> _ENTRIES PROVIDED_

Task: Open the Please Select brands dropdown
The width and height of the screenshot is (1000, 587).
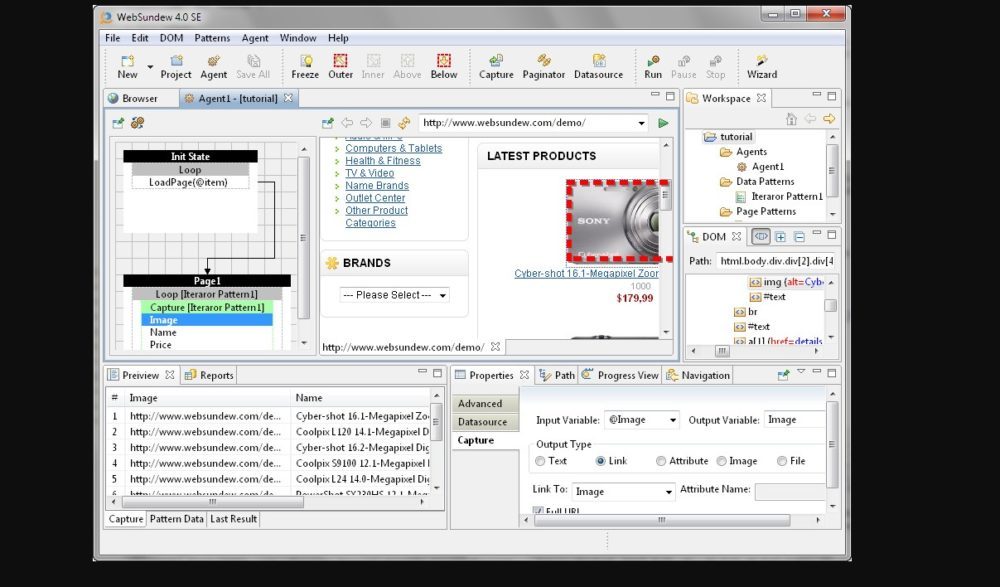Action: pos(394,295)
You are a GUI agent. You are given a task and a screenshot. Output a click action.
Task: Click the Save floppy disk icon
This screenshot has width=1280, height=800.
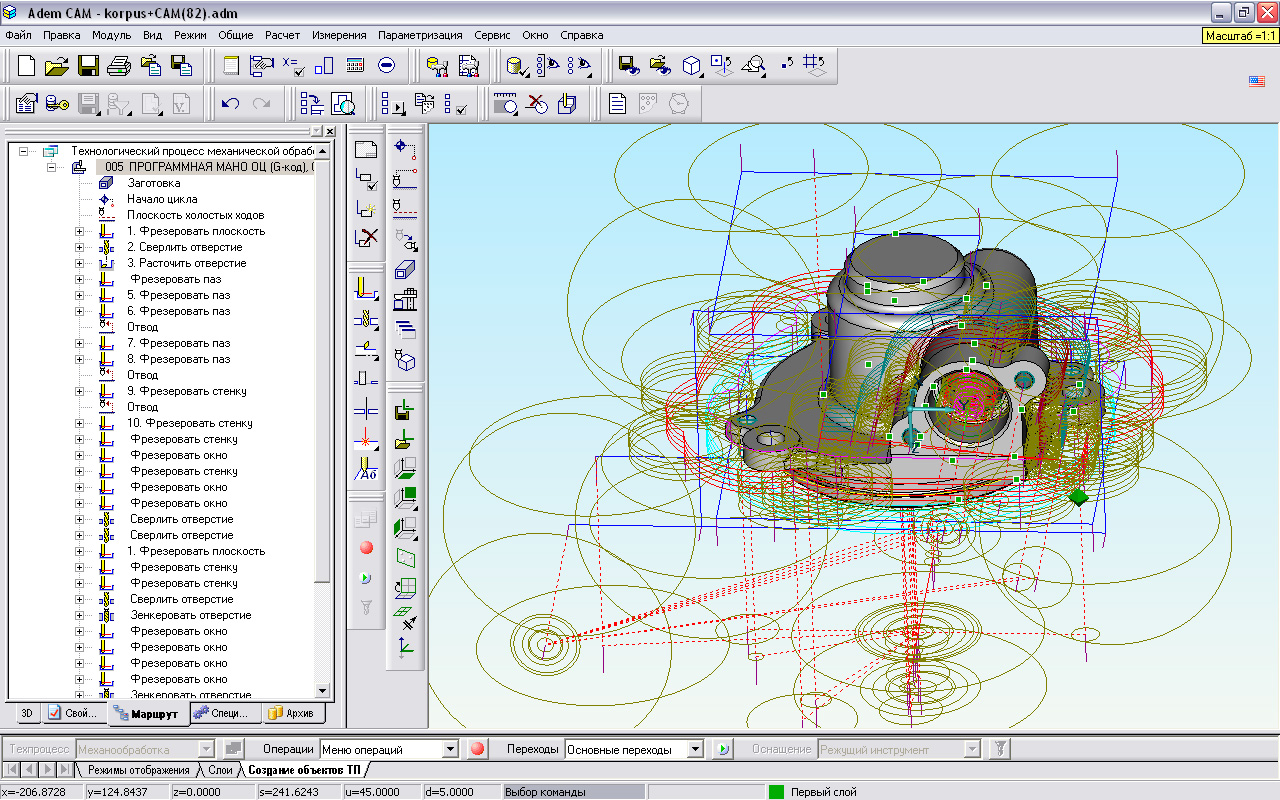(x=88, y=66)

...

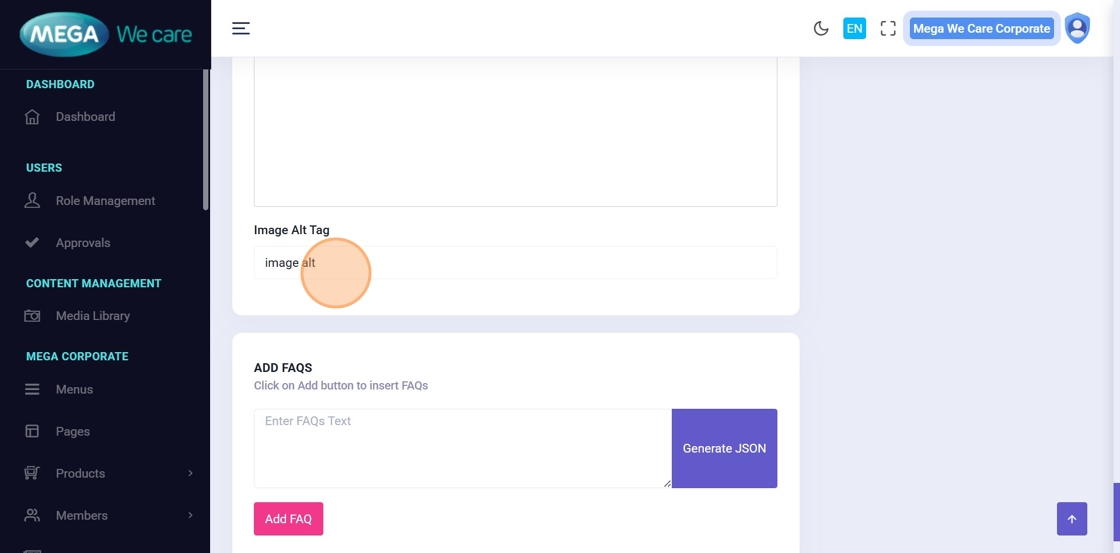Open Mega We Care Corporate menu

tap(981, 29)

---

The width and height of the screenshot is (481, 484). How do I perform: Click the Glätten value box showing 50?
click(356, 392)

> _INSTRUCTIONS FOR THE TASK_
Using the listing above, repeat word for word each line from the one with "Task: Open the Please Select brands dropdown" down to the one with "Task: Click the Save floppy disk icon", both included. Omit all pictures.

> _YOUR SOLUTION_
Task: Open the Please Select brands dropdown
The width and height of the screenshot is (1000, 587).
Action: pos(394,295)
You are a GUI agent. You are given a task and a screenshot. Output a click action.
Task: Click the Save floppy disk icon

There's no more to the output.